**Document text**

It's one thing to say that you should keep your promises, another to say that sexual fidelity should be the major litmus test for showing that one holds one partner to be special, valuable and unique.

LDD talks as if he's a persecuted first-century Christian in the catacombs. People are laughing at monogamy! They are terming monogamy 'evil and wrong'! For my part, I don't know such people. No one is throwing monogamists to the lions. Relax!

It is high presumption to say that someone who does not keep marital vows cares for nothing but fucking -- 'sex is their world'. LDD evidently feels guilty about episodes in his own past. But he has no way of looking into other people's souls. I'm guessing that he's also focusing on men -- it's hard to see the lonely neglected wife who responds to another man's kind attentions as caring 'only about fucking'.

**Exercise material**
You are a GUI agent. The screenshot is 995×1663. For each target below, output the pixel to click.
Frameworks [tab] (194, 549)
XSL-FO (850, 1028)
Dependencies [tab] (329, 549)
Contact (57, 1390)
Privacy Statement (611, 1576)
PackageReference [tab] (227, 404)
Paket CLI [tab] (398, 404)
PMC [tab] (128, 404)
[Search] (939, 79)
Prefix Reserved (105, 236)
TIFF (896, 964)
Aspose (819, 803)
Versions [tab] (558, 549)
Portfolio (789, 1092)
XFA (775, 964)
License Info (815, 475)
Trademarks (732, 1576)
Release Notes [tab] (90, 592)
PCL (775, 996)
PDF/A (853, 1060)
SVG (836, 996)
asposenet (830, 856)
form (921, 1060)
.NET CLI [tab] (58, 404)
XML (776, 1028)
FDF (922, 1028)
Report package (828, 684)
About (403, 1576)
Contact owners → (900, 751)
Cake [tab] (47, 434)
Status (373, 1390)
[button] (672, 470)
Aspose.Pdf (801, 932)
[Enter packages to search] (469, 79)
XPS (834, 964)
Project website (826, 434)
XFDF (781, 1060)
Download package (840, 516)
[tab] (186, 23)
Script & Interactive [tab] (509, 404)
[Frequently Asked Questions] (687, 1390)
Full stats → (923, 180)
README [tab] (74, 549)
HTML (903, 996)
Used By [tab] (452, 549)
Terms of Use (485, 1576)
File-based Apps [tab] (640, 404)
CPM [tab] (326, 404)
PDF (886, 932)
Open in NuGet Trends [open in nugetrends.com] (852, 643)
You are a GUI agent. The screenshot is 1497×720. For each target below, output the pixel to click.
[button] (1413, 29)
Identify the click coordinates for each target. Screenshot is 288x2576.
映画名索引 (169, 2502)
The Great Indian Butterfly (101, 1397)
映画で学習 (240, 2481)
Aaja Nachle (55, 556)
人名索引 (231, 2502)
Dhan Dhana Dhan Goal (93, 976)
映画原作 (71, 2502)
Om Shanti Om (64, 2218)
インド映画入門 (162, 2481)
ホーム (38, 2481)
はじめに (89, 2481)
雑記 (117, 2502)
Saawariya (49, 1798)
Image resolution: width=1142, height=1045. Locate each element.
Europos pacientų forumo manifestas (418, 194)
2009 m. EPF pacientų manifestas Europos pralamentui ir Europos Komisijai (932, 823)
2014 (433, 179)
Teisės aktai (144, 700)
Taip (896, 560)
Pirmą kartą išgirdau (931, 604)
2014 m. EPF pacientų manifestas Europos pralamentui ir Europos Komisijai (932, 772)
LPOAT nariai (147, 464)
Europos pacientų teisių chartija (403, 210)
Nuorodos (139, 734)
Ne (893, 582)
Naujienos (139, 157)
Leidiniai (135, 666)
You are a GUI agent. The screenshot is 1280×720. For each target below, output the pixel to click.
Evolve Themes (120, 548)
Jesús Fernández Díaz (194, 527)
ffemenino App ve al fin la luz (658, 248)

**Requests**
- A) In the comment on fidelity, rewrite the paragraph beginning "LDD talks as if" as a short bulleted list that keeps its main points.
- B) Give the listing as a Markdown table with a Row column holding a row number and a Line column holding the line, leaving out blank lines. Begin at the line that contains "Versions [tab] (558, 549)" and stop after the line that contains "Report package (828, 684)".

**Solutions to each task**
- A)
- LDD acts like a persecuted first-century Christian in the catacombs.
- He claims people laugh at monogamy and call it "evil and wrong."
- The writer knows no such people.
- No one is throwing monogamists to the lions, so LDD should relax.

- B)
| Row | Line |
|---|---|
| 1 | Versions [tab] (558, 549) |
| 2 | Portfolio (789, 1092) |
| 3 | XFA (775, 964) |
| 4 | License Info (815, 475) |
| 5 | Trademarks (732, 1576) |
| 6 | Release Notes [tab] (90, 592) |
| 7 | PCL (775, 996) |
| 8 | PDF/A (853, 1060) |
| 9 | SVG (836, 996) |
| 10 | asposenet (830, 856) |
| 11 | form (921, 1060) |
| 12 | .NET CLI [tab] (58, 404) |
| 13 | XML (776, 1028) |
| 14 | FDF (922, 1028) |
| 15 | Report package (828, 684) |